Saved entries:
BEGIN
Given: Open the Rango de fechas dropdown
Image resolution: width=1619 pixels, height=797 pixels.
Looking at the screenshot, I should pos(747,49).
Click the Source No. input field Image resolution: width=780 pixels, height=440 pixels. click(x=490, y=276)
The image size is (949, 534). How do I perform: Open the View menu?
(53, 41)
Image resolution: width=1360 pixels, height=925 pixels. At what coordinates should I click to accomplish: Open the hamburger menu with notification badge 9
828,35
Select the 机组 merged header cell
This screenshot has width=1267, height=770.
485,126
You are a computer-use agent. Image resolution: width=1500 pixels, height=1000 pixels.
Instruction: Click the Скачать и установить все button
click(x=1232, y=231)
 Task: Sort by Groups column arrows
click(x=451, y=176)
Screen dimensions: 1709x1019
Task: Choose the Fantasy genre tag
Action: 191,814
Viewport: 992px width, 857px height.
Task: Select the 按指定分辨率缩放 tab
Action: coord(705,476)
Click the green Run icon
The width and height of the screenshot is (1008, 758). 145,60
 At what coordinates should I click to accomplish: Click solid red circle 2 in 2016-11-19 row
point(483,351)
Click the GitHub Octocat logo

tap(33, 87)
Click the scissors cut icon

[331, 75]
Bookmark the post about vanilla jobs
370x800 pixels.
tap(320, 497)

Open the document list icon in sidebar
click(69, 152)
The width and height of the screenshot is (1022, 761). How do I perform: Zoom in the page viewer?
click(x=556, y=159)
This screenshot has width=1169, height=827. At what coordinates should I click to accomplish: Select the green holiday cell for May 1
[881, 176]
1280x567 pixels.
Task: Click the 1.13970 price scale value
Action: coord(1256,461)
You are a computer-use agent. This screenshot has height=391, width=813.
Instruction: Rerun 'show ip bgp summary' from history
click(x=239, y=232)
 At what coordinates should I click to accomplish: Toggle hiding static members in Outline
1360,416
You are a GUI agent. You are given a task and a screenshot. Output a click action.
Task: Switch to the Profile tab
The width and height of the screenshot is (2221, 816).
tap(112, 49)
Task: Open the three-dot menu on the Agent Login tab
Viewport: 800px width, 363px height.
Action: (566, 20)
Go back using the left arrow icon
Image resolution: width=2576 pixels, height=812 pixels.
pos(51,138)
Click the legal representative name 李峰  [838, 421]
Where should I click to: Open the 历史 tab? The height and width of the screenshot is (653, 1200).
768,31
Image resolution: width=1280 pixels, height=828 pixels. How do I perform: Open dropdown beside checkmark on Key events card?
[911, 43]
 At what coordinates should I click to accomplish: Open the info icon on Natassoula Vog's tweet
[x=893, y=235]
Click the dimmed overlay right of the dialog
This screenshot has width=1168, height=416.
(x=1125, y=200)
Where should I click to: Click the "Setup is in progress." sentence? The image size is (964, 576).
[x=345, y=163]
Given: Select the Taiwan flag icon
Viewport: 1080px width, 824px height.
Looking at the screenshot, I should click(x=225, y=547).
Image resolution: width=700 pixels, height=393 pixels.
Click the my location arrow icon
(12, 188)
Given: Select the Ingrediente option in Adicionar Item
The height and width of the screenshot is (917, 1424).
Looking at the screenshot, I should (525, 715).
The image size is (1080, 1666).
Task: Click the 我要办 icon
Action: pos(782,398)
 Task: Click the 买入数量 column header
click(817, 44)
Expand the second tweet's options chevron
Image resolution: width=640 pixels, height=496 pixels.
END
**Task details**
Every entry needs to be retyped exactly.

**Output**
Given: Open the Rango de fechas dropdown
Image resolution: width=1619 pixels, height=797 pixels.
Looking at the screenshot, I should pos(747,49).
Click the Source No. input field Image resolution: width=780 pixels, height=440 pixels. click(x=490, y=276)
The image size is (949, 534). How do I perform: Open the View menu?
(53, 41)
Image resolution: width=1360 pixels, height=925 pixels. At what coordinates should I click to accomplish: Open the hamburger menu with notification badge 9
828,35
Select the 机组 merged header cell
This screenshot has width=1267, height=770.
485,126
You are a computer-use agent. Image resolution: width=1500 pixels, height=1000 pixels.
Instruction: Click the Скачать и установить все button
click(x=1232, y=231)
 Task: Sort by Groups column arrows
click(x=451, y=176)
Screen dimensions: 1709x1019
Task: Choose the Fantasy genre tag
Action: 191,814
Viewport: 992px width, 857px height.
Task: Select the 按指定分辨率缩放 tab
Action: coord(705,476)
Click the green Run icon
The width and height of the screenshot is (1008, 758). 145,60
 At what coordinates should I click to accomplish: Click solid red circle 2 in 2016-11-19 row
point(483,351)
Click the GitHub Octocat logo

tap(33, 87)
Click the scissors cut icon

[331, 75]
Bookmark the post about vanilla jobs
370x800 pixels.
tap(320, 497)

Open the document list icon in sidebar
click(69, 152)
The width and height of the screenshot is (1022, 761). How do I perform: Zoom in the page viewer?
click(x=556, y=159)
This screenshot has width=1169, height=827. At what coordinates should I click to accomplish: Select the green holiday cell for May 1
[881, 176]
1280x567 pixels.
Task: Click the 1.13970 price scale value
Action: coord(1256,461)
You are a computer-use agent. This screenshot has height=391, width=813.
Instruction: Rerun 'show ip bgp summary' from history
click(x=239, y=232)
 At what coordinates should I click to accomplish: Toggle hiding static members in Outline
1360,416
You are a GUI agent. You are given a task and a screenshot. Output a click action.
Task: Switch to the Profile tab
The width and height of the screenshot is (2221, 816).
tap(112, 49)
Task: Open the three-dot menu on the Agent Login tab
Viewport: 800px width, 363px height.
Action: (566, 20)
Go back using the left arrow icon
Image resolution: width=2576 pixels, height=812 pixels.
pos(51,138)
Click the legal representative name 李峰  [838, 421]
Where should I click to: Open the 历史 tab? The height and width of the screenshot is (653, 1200).
768,31
Image resolution: width=1280 pixels, height=828 pixels. How do I perform: Open dropdown beside checkmark on Key events card?
[911, 43]
 At what coordinates should I click to accomplish: Open the info icon on Natassoula Vog's tweet
[x=893, y=235]
Click the dimmed overlay right of the dialog
This screenshot has width=1168, height=416.
(x=1125, y=200)
Where should I click to: Click the "Setup is in progress." sentence? The image size is (964, 576).
[x=345, y=163]
Given: Select the Taiwan flag icon
Viewport: 1080px width, 824px height.
Looking at the screenshot, I should click(x=225, y=547).
Image resolution: width=700 pixels, height=393 pixels.
Click the my location arrow icon
(12, 188)
Given: Select the Ingrediente option in Adicionar Item
The height and width of the screenshot is (917, 1424).
Looking at the screenshot, I should (525, 715).
The image size is (1080, 1666).
Task: Click the 我要办 icon
Action: pos(782,398)
 Task: Click the 买入数量 column header
click(817, 44)
Expand the second tweet's options chevron
Image resolution: width=640 pixels, height=496 pixels.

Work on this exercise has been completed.